● DIRECTIONS FOR THIS TASK:
For the word "icon", copy every line of the material that includes it.

● TASK MATERIAL:

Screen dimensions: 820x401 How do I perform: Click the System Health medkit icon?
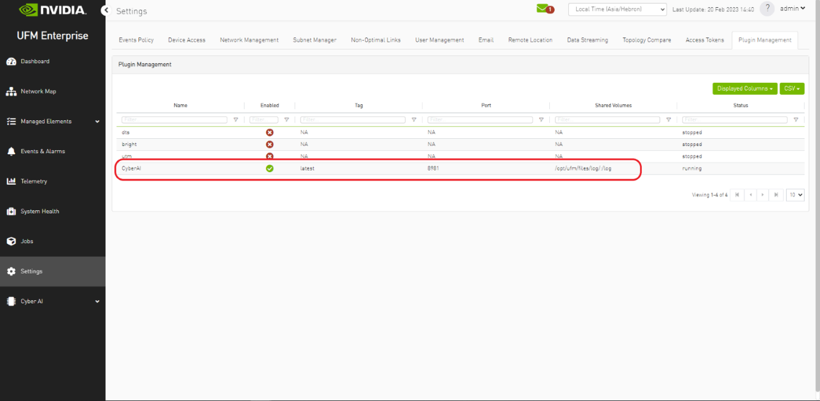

==

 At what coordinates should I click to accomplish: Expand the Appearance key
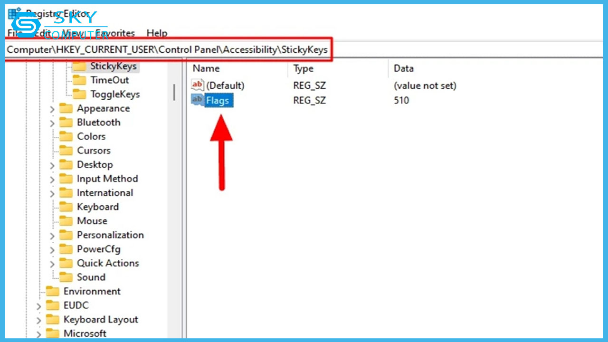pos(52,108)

==

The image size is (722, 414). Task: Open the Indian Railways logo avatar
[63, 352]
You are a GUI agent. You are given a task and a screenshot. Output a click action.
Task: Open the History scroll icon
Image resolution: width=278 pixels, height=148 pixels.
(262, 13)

● SOLUTION FOR THIS TASK:
Screen dimensions: 820x401 How do I perform: Click the System Health medkit icon?
Task: Open the History scroll icon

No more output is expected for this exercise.